— START OF Provided records —
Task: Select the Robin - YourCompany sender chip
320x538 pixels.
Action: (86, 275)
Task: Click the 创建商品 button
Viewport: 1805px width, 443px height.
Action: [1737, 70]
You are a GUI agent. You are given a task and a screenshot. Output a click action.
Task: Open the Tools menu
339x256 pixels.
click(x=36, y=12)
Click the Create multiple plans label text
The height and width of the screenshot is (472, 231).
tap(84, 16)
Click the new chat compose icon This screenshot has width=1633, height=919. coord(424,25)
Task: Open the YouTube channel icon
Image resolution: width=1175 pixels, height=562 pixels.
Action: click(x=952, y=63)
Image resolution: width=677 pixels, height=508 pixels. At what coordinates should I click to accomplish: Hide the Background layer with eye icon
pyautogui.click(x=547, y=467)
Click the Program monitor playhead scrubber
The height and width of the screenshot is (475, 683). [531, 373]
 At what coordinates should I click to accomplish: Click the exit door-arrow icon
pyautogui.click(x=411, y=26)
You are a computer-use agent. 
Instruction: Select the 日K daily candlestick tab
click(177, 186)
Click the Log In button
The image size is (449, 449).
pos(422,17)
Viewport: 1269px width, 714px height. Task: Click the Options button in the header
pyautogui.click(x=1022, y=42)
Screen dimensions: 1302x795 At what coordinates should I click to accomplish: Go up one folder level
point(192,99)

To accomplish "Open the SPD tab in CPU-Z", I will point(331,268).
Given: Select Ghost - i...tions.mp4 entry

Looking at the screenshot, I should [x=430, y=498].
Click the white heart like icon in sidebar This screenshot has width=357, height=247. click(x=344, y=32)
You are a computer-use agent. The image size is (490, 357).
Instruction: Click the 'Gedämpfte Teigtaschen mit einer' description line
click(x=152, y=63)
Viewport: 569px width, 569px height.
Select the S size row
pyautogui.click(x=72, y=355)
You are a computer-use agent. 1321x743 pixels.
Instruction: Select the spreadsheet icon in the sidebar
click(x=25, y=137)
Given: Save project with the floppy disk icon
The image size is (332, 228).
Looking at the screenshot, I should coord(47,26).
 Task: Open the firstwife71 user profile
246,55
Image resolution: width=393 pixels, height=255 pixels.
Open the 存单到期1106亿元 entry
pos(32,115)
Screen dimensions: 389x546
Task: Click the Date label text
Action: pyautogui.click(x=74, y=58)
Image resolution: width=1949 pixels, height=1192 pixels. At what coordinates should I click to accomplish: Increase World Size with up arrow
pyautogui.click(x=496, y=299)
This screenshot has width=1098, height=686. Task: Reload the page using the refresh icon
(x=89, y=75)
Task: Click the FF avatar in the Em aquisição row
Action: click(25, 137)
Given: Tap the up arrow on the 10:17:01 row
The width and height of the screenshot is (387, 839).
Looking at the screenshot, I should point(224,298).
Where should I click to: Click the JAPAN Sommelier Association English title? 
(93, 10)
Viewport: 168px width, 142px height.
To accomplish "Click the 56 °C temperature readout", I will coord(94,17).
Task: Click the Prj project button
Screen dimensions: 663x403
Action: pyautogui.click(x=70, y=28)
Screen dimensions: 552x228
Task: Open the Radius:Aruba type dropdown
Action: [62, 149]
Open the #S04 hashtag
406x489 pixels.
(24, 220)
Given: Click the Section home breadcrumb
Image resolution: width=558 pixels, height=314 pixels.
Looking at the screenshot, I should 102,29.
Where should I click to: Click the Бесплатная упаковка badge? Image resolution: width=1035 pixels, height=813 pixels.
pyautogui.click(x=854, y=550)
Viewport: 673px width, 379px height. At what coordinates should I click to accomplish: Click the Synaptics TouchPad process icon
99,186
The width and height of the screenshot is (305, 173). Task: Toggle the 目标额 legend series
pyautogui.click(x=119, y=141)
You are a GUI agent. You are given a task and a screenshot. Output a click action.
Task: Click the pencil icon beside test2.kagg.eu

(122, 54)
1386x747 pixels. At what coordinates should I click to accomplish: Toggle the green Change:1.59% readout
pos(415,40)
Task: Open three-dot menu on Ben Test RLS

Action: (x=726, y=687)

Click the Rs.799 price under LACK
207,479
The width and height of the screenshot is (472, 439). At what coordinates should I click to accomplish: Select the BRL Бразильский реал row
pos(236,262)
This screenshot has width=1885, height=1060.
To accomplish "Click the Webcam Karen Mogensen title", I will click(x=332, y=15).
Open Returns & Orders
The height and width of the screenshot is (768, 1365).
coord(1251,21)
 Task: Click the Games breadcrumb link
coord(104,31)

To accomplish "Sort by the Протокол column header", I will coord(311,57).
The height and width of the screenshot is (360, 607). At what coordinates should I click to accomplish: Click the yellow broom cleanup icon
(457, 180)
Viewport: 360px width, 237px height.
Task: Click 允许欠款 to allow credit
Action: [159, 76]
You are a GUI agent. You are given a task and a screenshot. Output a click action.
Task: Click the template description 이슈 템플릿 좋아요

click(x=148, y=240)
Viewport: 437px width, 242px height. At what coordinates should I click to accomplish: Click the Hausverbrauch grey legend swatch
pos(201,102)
— END OF Provided records —
How would you render every line of the listing as a Markdown table with the columns Row and Line, leaving out blank lines?

_Solution for this task_.
| Row | Line |
|---|---|
| 1 | Task: Select the Robin - YourCompany sender chip |
| 2 | 320x538 pixels. |
| 3 | Action: (86, 275) |
| 4 | Task: Click the 创建商品 button |
| 5 | Viewport: 1805px width, 443px height. |
| 6 | Action: [1737, 70] |
| 7 | You are a GUI agent. You are given a task and a screenshot. Output a click action. |
| 8 | Task: Open the Tools menu |
| 9 | 339x256 pixels. |
| 10 | click(x=36, y=12) |
| 11 | Click the Create multiple plans label text |
| 12 | The height and width of the screenshot is (472, 231). |
| 13 | tap(84, 16) |
| 14 | Click the new chat compose icon This screenshot has width=1633, height=919. coord(424,25) |
| 15 | Task: Open the YouTube channel icon |
| 16 | Image resolution: width=1175 pixels, height=562 pixels. |
| 17 | Action: click(x=952, y=63) |
| 18 | Image resolution: width=677 pixels, height=508 pixels. At what coordinates should I click to accomplish: Hide the Background layer with eye icon |
| 19 | pyautogui.click(x=547, y=467) |
| 20 | Click the Program monitor playhead scrubber |
| 21 | The height and width of the screenshot is (475, 683). [531, 373] |
| 22 |  At what coordinates should I click to accomplish: Click the exit door-arrow icon |
| 23 | pyautogui.click(x=411, y=26) |
| 24 | You are a computer-use agent.  |
| 25 | Instruction: Select the 日K daily candlestick tab |
| 26 | click(177, 186) |
| 27 | Click the Log In button |
| 28 | The image size is (449, 449). |
| 29 | pos(422,17) |
| 30 | Viewport: 1269px width, 714px height. Task: Click the Options button in the header |
| 31 | pyautogui.click(x=1022, y=42) |
| 32 | Screen dimensions: 1302x795 At what coordinates should I click to accomplish: Go up one folder level |
| 33 | point(192,99) |
| 34 | To accomplish "Open the SPD tab in CPU-Z", I will point(331,268). |
| 35 | Given: Select Ghost - i...tions.mp4 entry |
| 36 | Looking at the screenshot, I should [x=430, y=498]. |
| 37 | Click the white heart like icon in sidebar This screenshot has width=357, height=247. click(x=344, y=32) |
| 38 | You are a computer-use agent. The image size is (490, 357). |
| 39 | Instruction: Click the 'Gedämpfte Teigtaschen mit einer' description line |
| 40 | click(x=152, y=63) |
| 41 | Viewport: 569px width, 569px height. |
| 42 | Select the S size row |
| 43 | pyautogui.click(x=72, y=355) |
| 44 | You are a computer-use agent. 1321x743 pixels. |
| 45 | Instruction: Select the spreadsheet icon in the sidebar |
| 46 | click(x=25, y=137) |
| 47 | Given: Save project with the floppy disk icon |
| 48 | The image size is (332, 228). |
| 49 | Looking at the screenshot, I should coord(47,26). |
| 50 |  Task: Open the firstwife71 user profile |
| 51 | 246,55 |
| 52 | Image resolution: width=393 pixels, height=255 pixels. |
| 53 | Open the 存单到期1106亿元 entry |
| 54 | pos(32,115) |
| 55 | Screen dimensions: 389x546 |
| 56 | Task: Click the Date label text |
| 57 | Action: pyautogui.click(x=74, y=58) |
| 58 | Image resolution: width=1949 pixels, height=1192 pixels. At what coordinates should I click to accomplish: Increase World Size with up arrow |
| 59 | pyautogui.click(x=496, y=299) |
| 60 | This screenshot has width=1098, height=686. Task: Reload the page using the refresh icon |
| 61 | (x=89, y=75) |
| 62 | Task: Click the FF avatar in the Em aquisição row |
| 63 | Action: click(25, 137) |
| 64 | Given: Tap the up arrow on the 10:17:01 row |
| 65 | The width and height of the screenshot is (387, 839). |
| 66 | Looking at the screenshot, I should point(224,298). |
| 67 | Where should I click to: Click the JAPAN Sommelier Association English title?  |
| 68 | (93, 10) |
| 69 | Viewport: 168px width, 142px height. |
| 70 | To accomplish "Click the 56 °C temperature readout", I will coord(94,17). |
| 71 | Task: Click the Prj project button |
| 72 | Screen dimensions: 663x403 |
| 73 | Action: pyautogui.click(x=70, y=28) |
| 74 | Screen dimensions: 552x228 |
| 75 | Task: Open the Radius:Aruba type dropdown |
| 76 | Action: [62, 149] |
| 77 | Open the #S04 hashtag |
| 78 | 406x489 pixels. |
| 79 | (24, 220) |
| 80 | Given: Click the Section home breadcrumb |
| 81 | Image resolution: width=558 pixels, height=314 pixels. |
| 82 | Looking at the screenshot, I should 102,29. |
| 83 | Where should I click to: Click the Бесплатная упаковка badge? Image resolution: width=1035 pixels, height=813 pixels. |
| 84 | pyautogui.click(x=854, y=550) |
| 85 | Viewport: 673px width, 379px height. At what coordinates should I click to accomplish: Click the Synaptics TouchPad process icon |
| 86 | 99,186 |
| 87 | The width and height of the screenshot is (305, 173). Task: Toggle the 目标额 legend series |
| 88 | pyautogui.click(x=119, y=141) |
| 89 | You are a GUI agent. You are given a task and a screenshot. Output a click action. |
| 90 | Task: Click the pencil icon beside test2.kagg.eu |
| 91 | (122, 54) |
| 92 | 1386x747 pixels. At what coordinates should I click to accomplish: Toggle the green Change:1.59% readout |
| 93 | pos(415,40) |
| 94 | Task: Open three-dot menu on Ben Test RLS |
| 95 | Action: (x=726, y=687) |
| 96 | Click the Rs.799 price under LACK |
| 97 | 207,479 |
| 98 | The width and height of the screenshot is (472, 439). At what coordinates should I click to accomplish: Select the BRL Бразильский реал row |
| 99 | pos(236,262) |
| 100 | This screenshot has width=1885, height=1060. |
| 101 | To accomplish "Click the Webcam Karen Mogensen title", I will click(x=332, y=15). |
| 102 | Open Returns & Orders |
| 103 | The height and width of the screenshot is (768, 1365). |
| 104 | coord(1251,21) |
| 105 |  Task: Click the Games breadcrumb link |
| 106 | coord(104,31) |
| 107 | To accomplish "Sort by the Протокол column header", I will coord(311,57). |
| 108 | The height and width of the screenshot is (360, 607). At what coordinates should I click to accomplish: Click the yellow broom cleanup icon |
| 109 | (457, 180) |
| 110 | Viewport: 360px width, 237px height. |
| 111 | Task: Click 允许欠款 to allow credit |
| 112 | Action: [159, 76] |
| 113 | You are a GUI agent. You are given a task and a screenshot. Output a click action. |
| 114 | Task: Click the template description 이슈 템플릿 좋아요 |
| 115 | click(x=148, y=240) |
| 116 | Viewport: 437px width, 242px height. At what coordinates should I click to accomplish: Click the Hausverbrauch grey legend swatch |
| 117 | pos(201,102) |